Artigo
 
 

Visita aos Meliponicultores de Pernambuco

Isabel Alves dos Santos
Depto. Ecologia Geral - IB/USP
isabelha@usp.br
 
 
 Através da amizade do Prof. Paulo Nogueira-Neto com meliponicultores de Pernambuco, foi combinada uma viagem de visita a alguns meliponários daquele Estado. O objetivo da viagem foi contatar criadores de abelhas sem ferrão do Nordeste, colher amostras do mel, do pólen e coletar abelhas para coleção e para análise do DNA-mitocondrial.

O Dr. Renato Barbosa, um renomado dentista de Recife, cuja paixão e principal hobby são as abelhas sem ferrão, foi o primeiro a ser contatado e auxiliou muito no planejamento da viagem. Estando em Recife, o agrônomo Alexandre Moura, também apaixonado pelas abelhas nativas e grande conhecedor da história do seu Estado, acompanhou-me em todas as visitas, com muita disposição e orgulhoso de estar mostrando essa tradição de seus conterrâneos.

Visitamos 10 meliponários da região metropolitana de Recife. Estivemos em Camaragibe, Aldeia, Pau D'alho, Cabo, Igarassu, Paulista, Olinda, além de visitar alguns meliponários na cidade de Recife. Fiquei impressionada com o profundo conhecimento popular sobre as abelhas nativas, transmitido através de muitas gerações. O Sr.
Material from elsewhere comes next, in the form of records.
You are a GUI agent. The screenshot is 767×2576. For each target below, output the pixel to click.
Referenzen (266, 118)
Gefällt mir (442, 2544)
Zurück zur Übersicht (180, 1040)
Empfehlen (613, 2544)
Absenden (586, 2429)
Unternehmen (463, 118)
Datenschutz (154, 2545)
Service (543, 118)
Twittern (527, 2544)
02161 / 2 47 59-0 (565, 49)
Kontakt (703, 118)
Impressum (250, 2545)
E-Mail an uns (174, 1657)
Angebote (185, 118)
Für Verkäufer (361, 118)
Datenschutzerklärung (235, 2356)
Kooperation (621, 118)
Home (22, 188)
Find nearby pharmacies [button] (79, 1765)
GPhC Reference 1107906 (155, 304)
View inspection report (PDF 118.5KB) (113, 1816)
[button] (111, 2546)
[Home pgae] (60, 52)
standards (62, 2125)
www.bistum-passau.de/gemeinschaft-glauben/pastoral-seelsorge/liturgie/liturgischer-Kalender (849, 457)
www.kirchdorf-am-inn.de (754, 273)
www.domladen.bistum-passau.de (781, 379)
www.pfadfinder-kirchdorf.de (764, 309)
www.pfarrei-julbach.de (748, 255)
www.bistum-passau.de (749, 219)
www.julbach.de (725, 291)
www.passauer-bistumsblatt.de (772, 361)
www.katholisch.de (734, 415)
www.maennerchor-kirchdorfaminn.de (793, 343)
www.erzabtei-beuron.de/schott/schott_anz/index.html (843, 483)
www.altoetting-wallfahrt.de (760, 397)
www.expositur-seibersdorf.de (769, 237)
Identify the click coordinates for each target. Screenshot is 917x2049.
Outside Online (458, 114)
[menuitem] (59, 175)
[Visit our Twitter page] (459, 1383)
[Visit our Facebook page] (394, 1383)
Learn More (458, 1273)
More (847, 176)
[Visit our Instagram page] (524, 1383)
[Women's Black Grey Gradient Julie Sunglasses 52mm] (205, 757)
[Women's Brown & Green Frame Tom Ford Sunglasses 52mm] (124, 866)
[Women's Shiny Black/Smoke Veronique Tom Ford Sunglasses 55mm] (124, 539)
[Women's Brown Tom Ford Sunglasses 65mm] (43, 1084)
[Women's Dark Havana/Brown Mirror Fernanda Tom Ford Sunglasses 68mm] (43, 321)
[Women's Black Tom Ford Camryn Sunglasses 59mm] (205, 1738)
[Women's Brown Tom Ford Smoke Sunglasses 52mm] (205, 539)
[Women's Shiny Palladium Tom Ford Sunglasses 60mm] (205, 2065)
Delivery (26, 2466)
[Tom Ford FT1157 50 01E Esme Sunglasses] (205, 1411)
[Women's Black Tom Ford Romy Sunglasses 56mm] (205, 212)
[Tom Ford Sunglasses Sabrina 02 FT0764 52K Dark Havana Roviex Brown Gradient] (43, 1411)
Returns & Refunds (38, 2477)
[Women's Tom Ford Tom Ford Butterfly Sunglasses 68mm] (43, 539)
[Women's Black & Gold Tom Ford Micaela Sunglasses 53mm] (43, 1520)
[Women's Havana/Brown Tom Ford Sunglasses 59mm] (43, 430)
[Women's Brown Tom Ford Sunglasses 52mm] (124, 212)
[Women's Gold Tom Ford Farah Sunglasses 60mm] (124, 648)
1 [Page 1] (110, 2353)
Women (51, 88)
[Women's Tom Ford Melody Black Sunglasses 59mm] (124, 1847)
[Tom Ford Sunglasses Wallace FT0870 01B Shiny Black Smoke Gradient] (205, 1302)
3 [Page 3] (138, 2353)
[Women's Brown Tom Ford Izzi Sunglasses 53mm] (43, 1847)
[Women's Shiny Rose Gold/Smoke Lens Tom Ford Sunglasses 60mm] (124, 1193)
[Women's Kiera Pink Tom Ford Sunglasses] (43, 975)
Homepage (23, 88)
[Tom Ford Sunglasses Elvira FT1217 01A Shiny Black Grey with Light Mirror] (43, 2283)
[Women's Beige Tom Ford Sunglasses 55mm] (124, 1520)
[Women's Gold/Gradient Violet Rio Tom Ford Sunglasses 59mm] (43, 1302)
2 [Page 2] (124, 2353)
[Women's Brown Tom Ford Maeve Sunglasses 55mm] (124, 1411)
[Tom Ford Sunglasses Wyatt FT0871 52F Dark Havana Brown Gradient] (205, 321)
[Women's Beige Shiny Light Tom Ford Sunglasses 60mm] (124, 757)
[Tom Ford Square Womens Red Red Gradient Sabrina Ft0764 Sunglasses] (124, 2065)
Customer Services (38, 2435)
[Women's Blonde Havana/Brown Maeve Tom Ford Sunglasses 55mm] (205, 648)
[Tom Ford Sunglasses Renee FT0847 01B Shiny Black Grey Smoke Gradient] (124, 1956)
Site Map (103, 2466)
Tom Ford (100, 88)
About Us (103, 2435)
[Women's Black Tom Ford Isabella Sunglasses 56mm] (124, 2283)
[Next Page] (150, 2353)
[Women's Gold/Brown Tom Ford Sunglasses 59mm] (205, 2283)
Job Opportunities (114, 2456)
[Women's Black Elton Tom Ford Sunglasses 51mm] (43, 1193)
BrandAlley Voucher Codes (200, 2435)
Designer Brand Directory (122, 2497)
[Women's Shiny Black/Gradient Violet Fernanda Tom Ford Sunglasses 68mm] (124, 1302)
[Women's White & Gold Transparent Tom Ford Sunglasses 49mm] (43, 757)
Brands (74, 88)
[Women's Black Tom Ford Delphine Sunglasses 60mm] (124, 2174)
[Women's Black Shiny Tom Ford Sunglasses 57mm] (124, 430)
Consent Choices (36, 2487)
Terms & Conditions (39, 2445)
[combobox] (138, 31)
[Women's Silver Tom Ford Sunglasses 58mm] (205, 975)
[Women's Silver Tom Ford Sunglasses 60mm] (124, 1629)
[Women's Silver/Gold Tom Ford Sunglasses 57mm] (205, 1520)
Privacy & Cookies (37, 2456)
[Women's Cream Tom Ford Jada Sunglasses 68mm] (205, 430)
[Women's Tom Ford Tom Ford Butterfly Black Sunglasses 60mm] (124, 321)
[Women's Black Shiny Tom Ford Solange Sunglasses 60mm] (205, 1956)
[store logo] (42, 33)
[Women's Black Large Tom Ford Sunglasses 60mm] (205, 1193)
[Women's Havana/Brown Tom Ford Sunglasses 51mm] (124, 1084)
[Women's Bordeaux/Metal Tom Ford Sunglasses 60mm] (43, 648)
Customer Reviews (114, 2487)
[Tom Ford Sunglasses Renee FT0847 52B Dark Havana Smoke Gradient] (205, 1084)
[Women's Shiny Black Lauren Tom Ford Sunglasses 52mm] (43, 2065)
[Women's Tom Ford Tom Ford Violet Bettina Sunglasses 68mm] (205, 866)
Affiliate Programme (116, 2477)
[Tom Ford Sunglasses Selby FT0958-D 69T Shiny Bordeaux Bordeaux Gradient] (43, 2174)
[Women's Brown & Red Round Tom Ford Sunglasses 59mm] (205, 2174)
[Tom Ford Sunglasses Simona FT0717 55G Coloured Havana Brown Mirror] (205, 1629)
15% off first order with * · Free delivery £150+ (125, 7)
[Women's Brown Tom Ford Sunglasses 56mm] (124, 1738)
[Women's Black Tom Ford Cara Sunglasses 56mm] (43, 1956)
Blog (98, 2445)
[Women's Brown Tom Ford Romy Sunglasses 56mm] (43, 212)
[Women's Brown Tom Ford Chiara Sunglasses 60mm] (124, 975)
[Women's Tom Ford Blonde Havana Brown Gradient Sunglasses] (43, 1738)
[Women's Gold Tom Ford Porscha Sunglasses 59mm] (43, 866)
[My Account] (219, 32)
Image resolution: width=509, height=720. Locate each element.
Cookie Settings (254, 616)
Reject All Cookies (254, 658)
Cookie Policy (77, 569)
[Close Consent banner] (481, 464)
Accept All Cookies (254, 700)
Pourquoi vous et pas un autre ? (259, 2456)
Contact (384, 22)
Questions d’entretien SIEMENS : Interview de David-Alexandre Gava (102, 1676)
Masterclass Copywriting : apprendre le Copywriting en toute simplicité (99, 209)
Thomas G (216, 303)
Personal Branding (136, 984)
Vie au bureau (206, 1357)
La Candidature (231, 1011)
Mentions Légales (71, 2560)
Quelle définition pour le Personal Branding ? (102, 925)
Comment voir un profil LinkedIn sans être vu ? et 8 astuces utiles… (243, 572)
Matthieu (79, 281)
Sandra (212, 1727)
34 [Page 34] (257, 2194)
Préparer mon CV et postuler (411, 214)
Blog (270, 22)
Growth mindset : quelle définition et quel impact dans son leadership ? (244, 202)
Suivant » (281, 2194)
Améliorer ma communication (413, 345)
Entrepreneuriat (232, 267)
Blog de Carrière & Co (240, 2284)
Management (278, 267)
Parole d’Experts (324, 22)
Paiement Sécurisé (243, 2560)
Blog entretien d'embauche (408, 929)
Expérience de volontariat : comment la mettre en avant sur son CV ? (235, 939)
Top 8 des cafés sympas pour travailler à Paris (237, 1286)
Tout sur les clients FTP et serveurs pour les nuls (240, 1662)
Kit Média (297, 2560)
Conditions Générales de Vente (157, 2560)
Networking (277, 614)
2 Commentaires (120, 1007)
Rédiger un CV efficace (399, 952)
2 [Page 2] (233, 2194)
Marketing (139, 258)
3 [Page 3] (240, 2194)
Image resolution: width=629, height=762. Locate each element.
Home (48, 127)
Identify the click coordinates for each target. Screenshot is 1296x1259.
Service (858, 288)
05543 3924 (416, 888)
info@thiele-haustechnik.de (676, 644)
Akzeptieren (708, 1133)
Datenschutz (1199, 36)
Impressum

Sebastião por exemplo, possui ninhos de uruçu que foram herdados do avô e do pai, e que estão com ele há mais de 40 anos. Os cortiços são de macaibeira (uma palmeira de madeira muito forte), fechados com barro nas extremidades. O Sr. Sebastião retira mel 1 ou 2 vezes por ano e joga fora o saburá, que é o pólen; disse-nos que as floradas de guabiraba e do cocão são especiais para a produção de mel.

O Sr. José Correa do município de Pau D'alho, cria abelhas sem ferrão há mais de 35 anos. Ele possui cerca de 40 ninhos de uruçu e faz (ele mesmo) a divisão dos ninhos quando estes estão fortes. O Sr. José Correa comercializa o mel a 50 reais a garrafa (600-700 ml), mas caso alguém precise do mel por motivo de doença, está sempre pronto a contribuir.
 


Sr. José Correa, "minhas maiores inimigas são as lagartixas"!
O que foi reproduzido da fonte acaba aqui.